Activity | From the line holding "This screenshot has width=1456, height=819." through the line holding "You are a GUI" below, write out every line exactly; include both of those lines and drop the pictures.

Given records |
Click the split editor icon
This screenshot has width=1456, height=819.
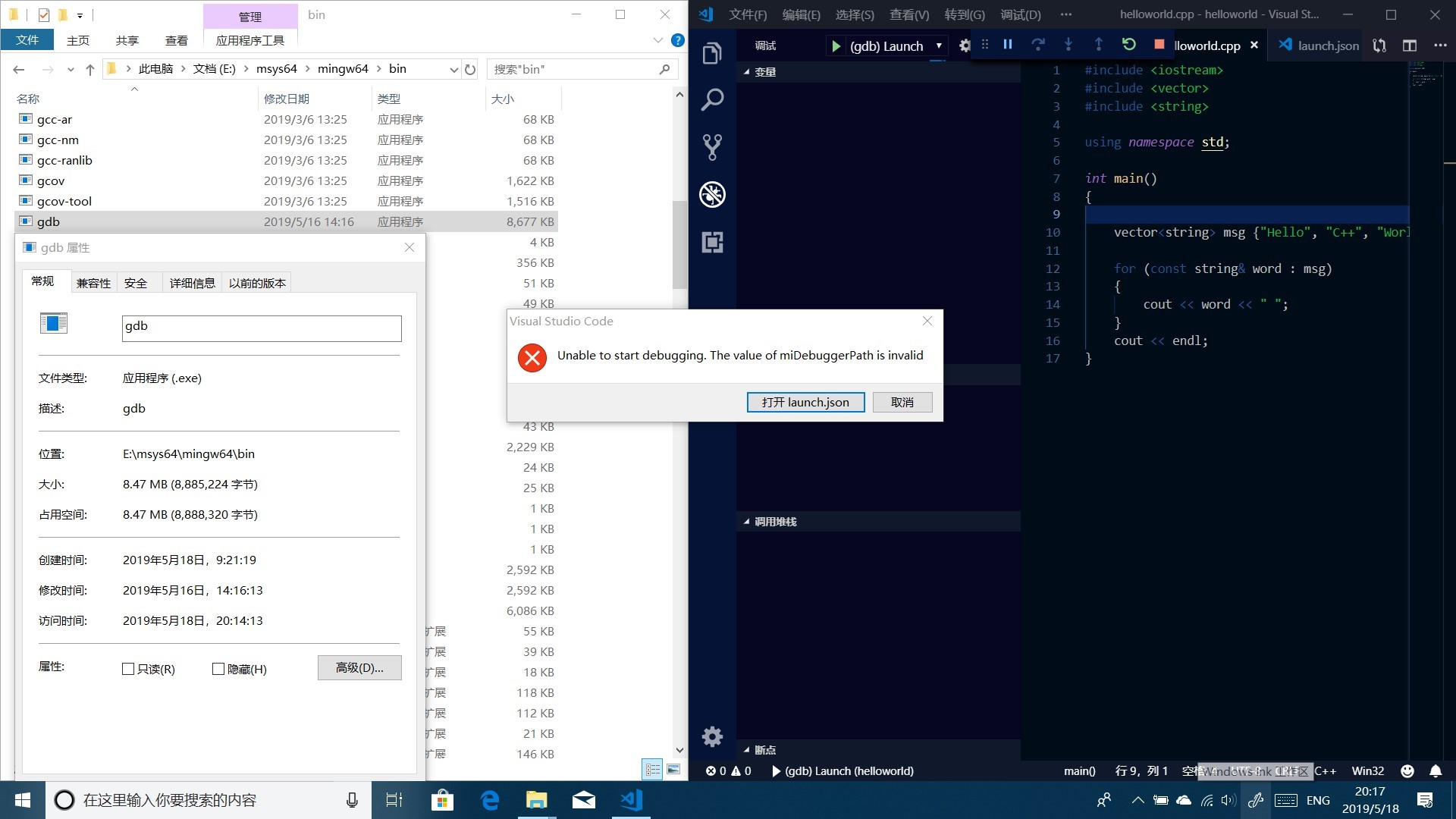pyautogui.click(x=1409, y=46)
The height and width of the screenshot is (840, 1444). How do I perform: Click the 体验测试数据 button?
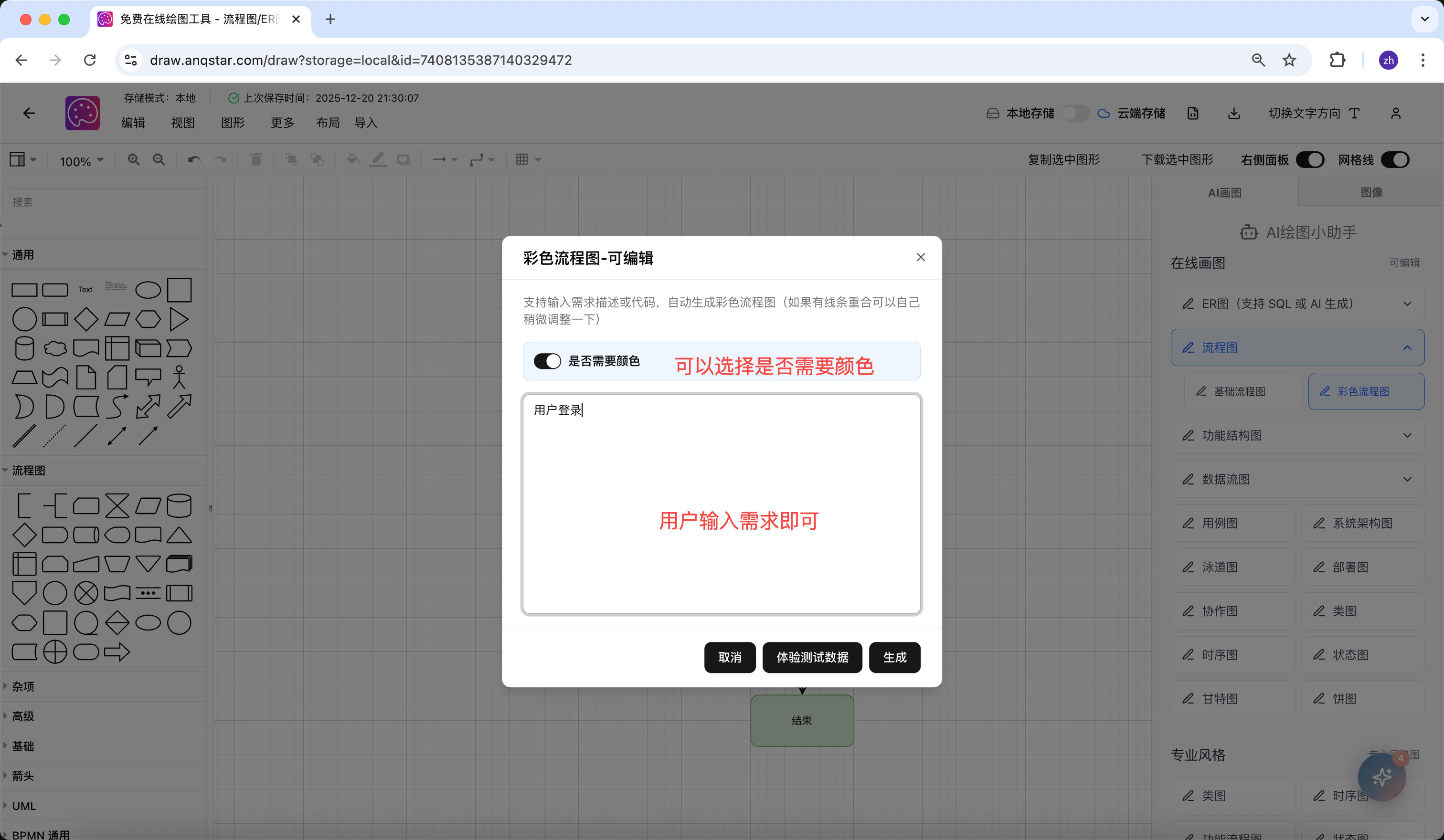coord(812,657)
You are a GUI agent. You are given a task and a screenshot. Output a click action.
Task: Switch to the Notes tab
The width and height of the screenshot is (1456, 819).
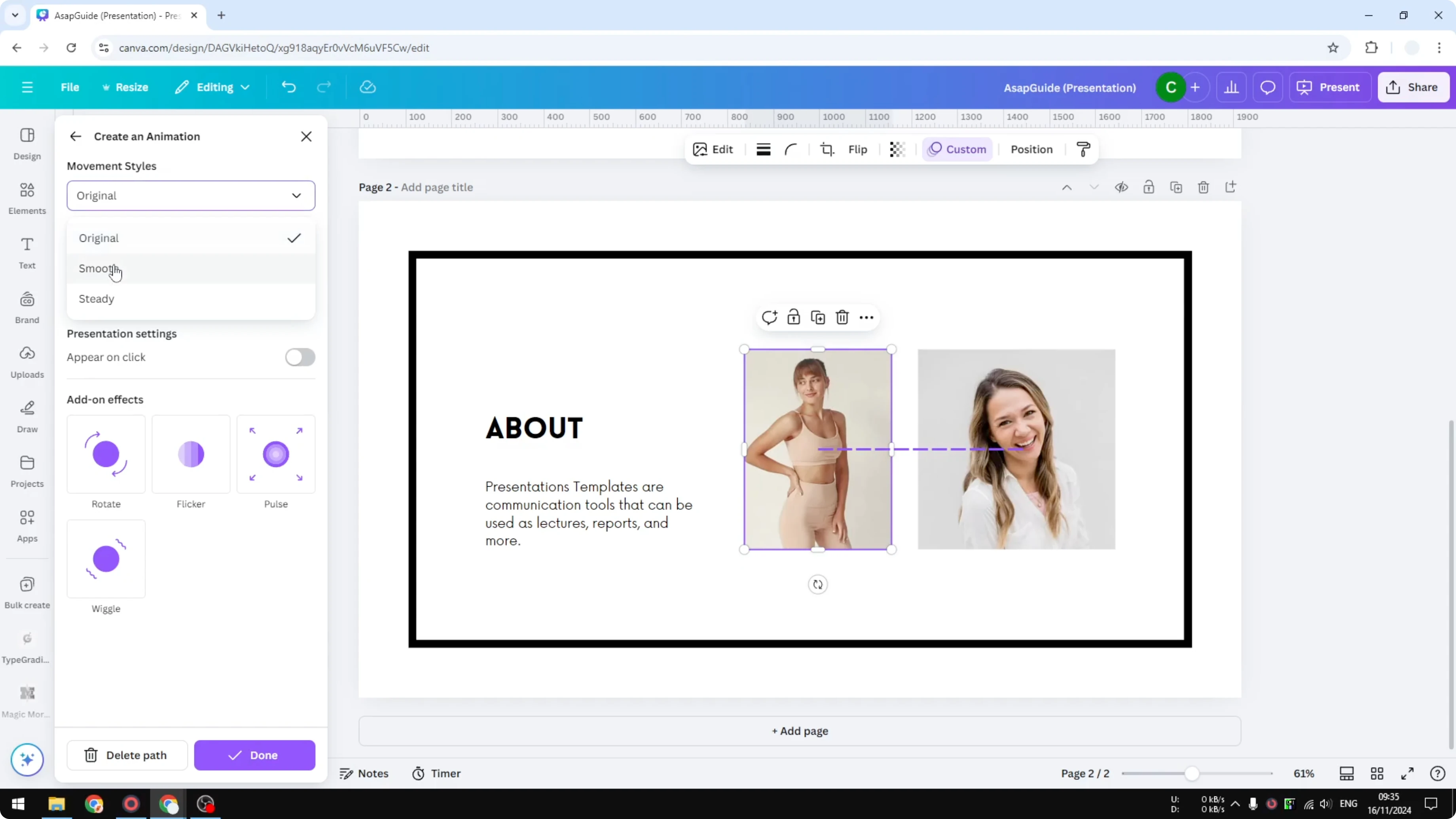(364, 773)
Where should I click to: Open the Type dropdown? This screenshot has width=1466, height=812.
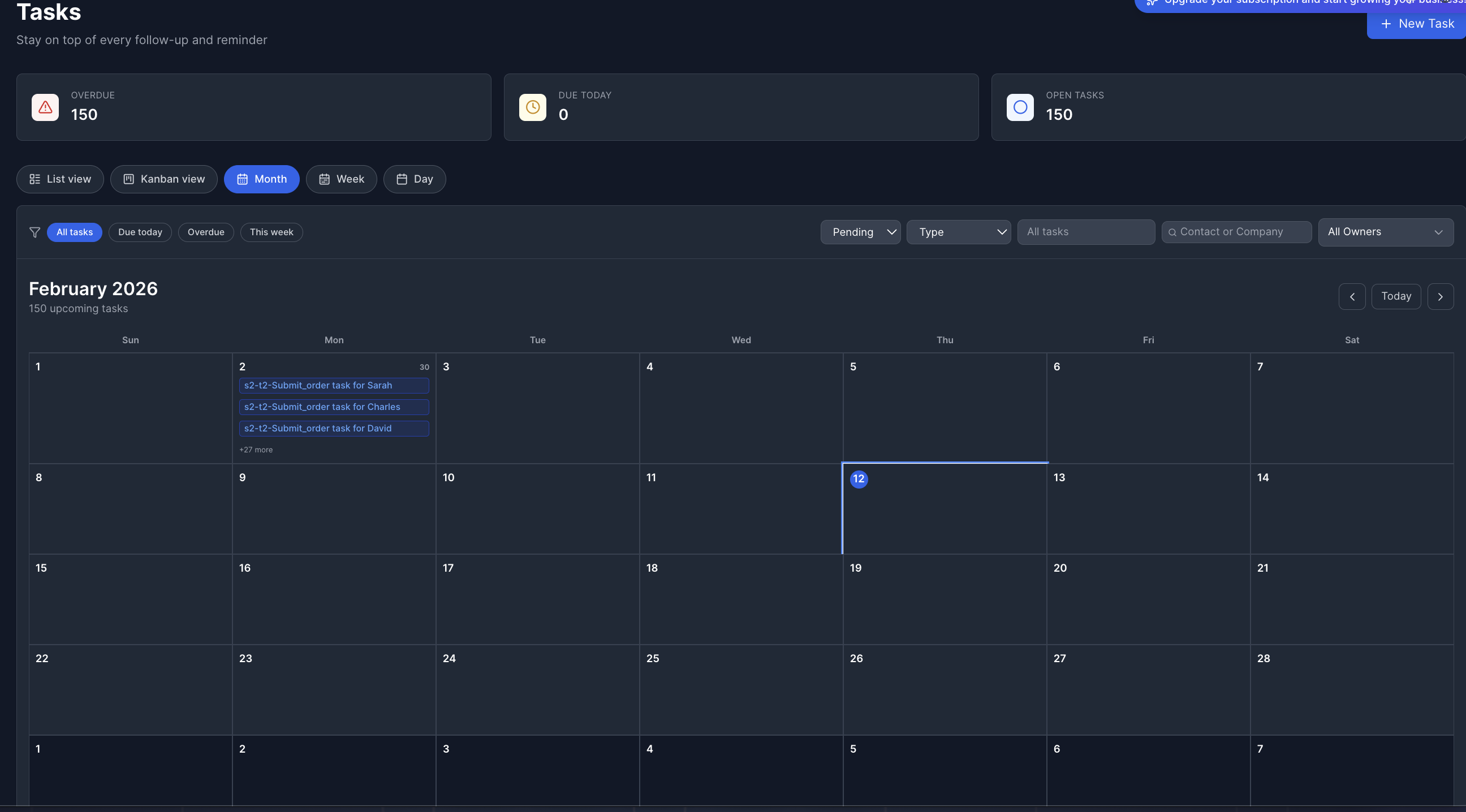point(958,232)
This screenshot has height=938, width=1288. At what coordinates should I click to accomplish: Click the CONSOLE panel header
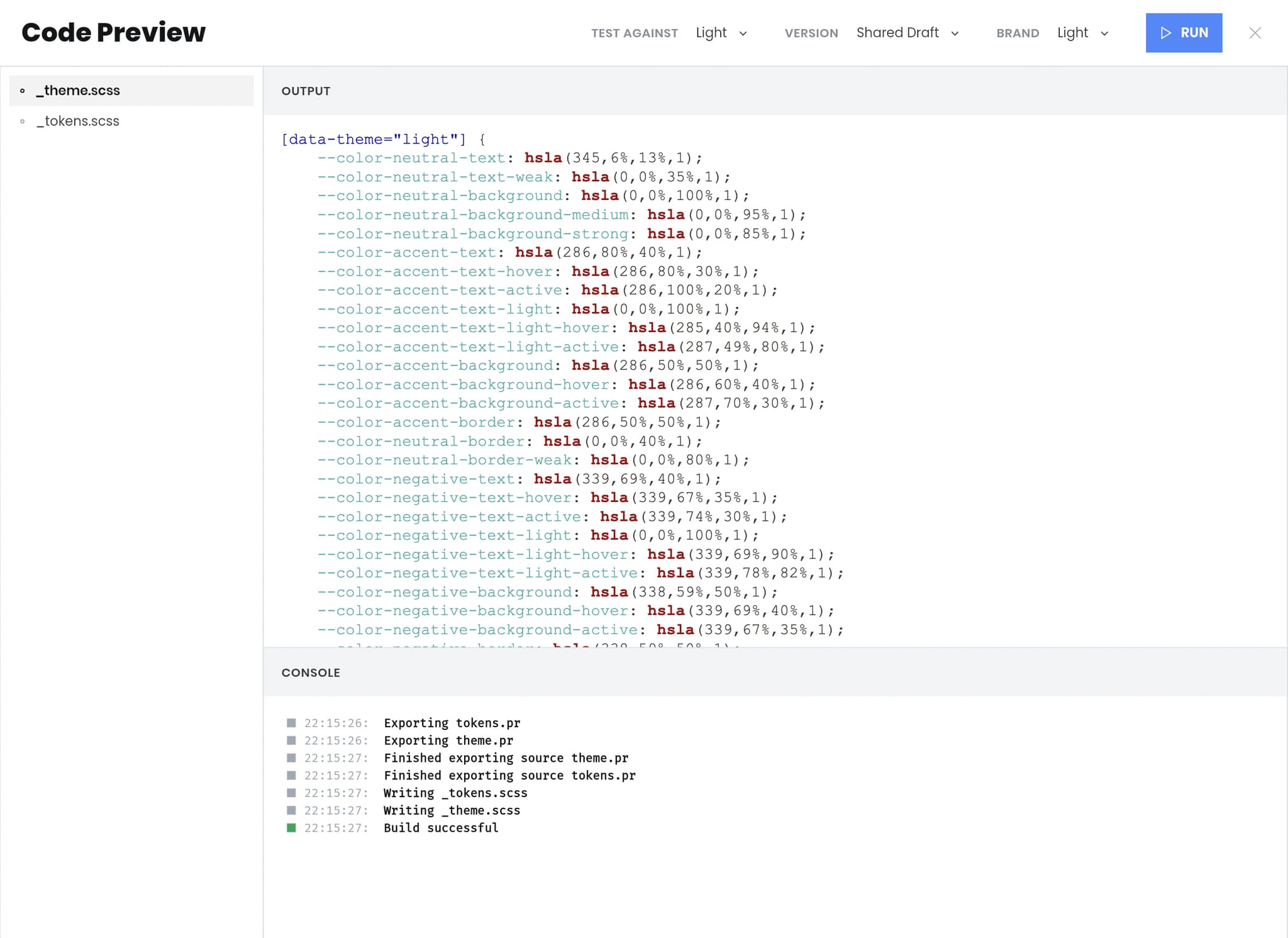click(311, 673)
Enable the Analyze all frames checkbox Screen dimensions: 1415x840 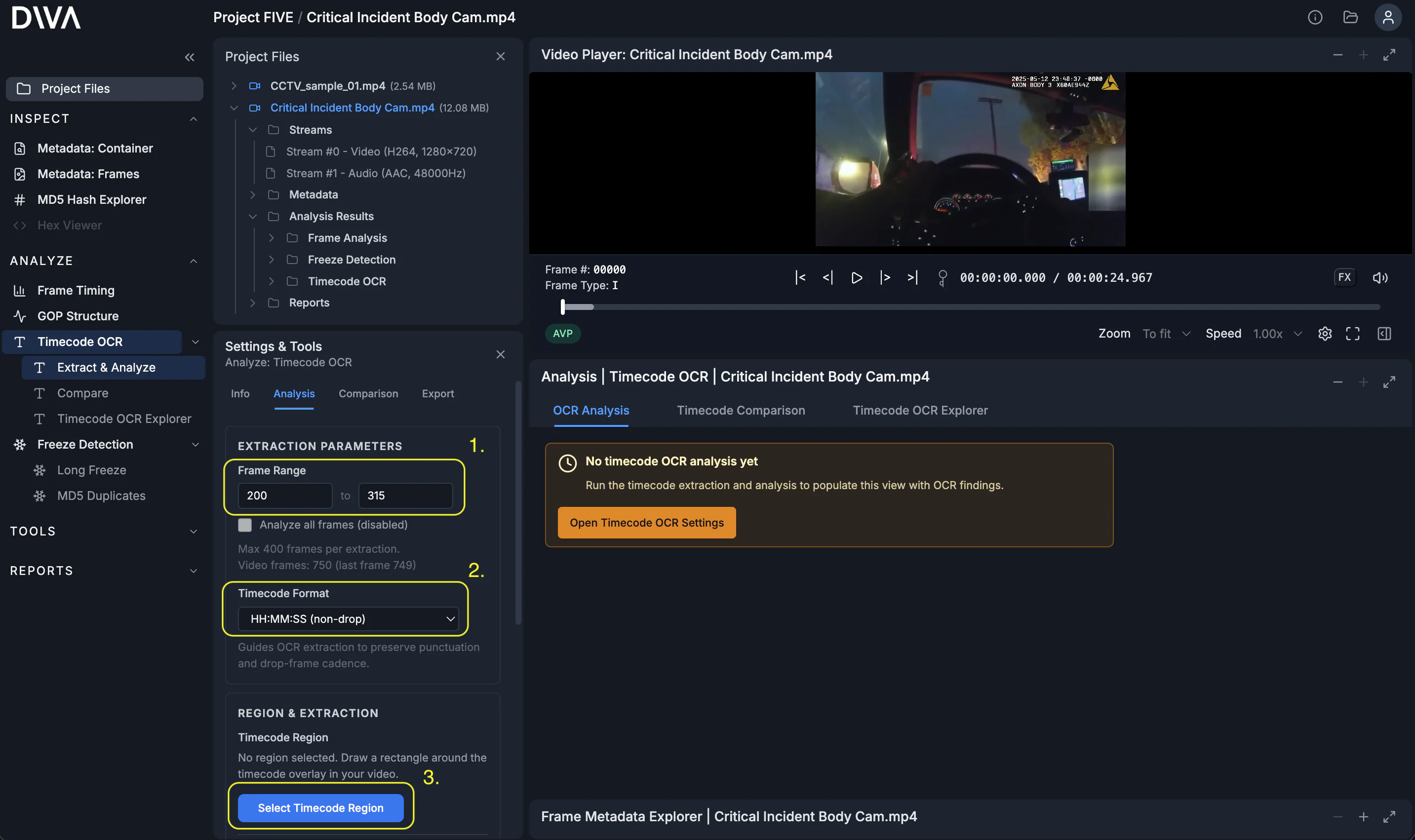[x=245, y=525]
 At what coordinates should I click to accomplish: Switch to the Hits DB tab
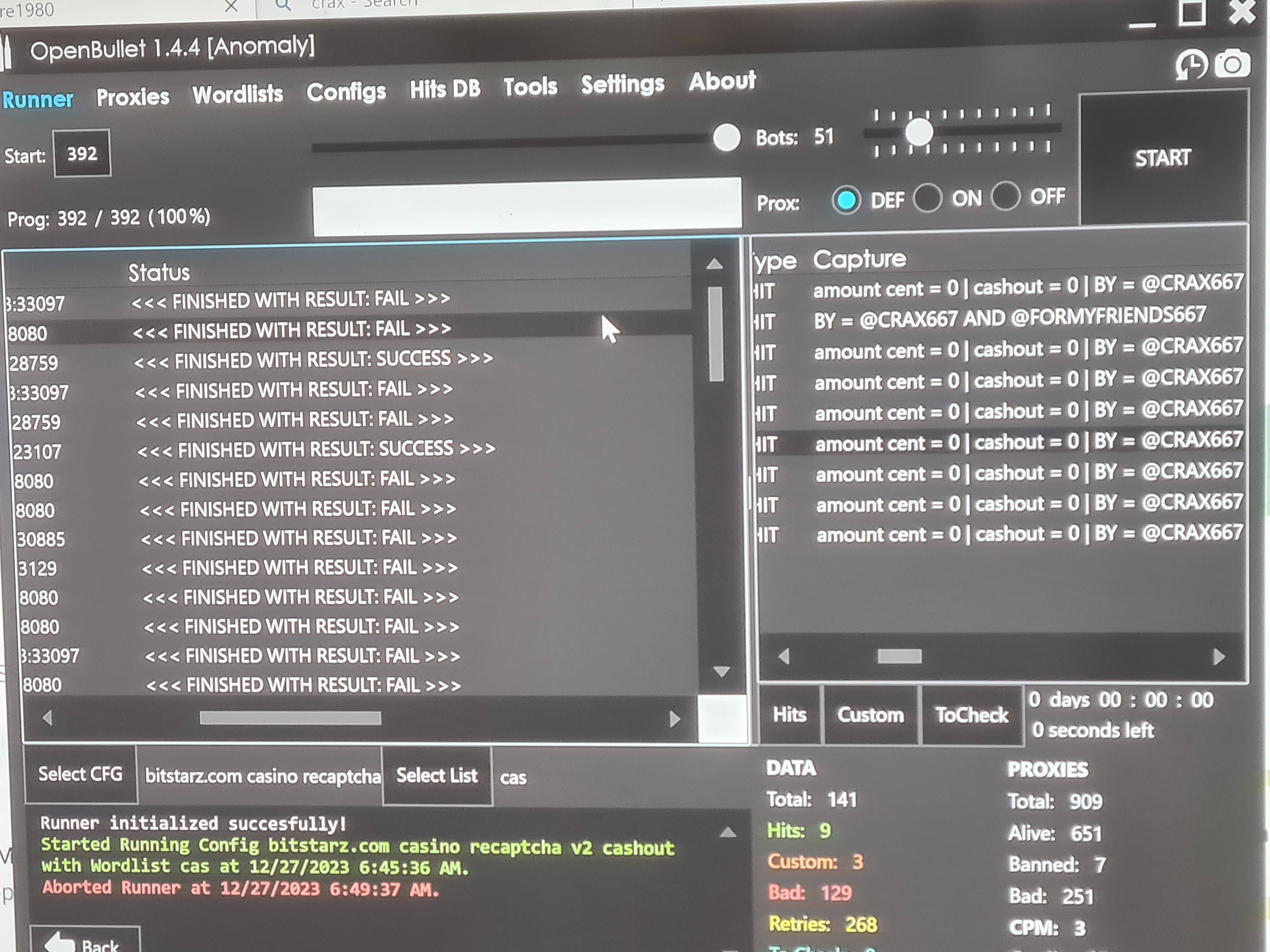pos(444,89)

Result of this task |
This screenshot has width=1456, height=819.
pyautogui.click(x=1409, y=46)
The height and width of the screenshot is (840, 1444). How do I perform: Click the 体验测试数据 button?
coord(812,657)
You are a GUI agent. You are given a task and a screenshot. Output a click action.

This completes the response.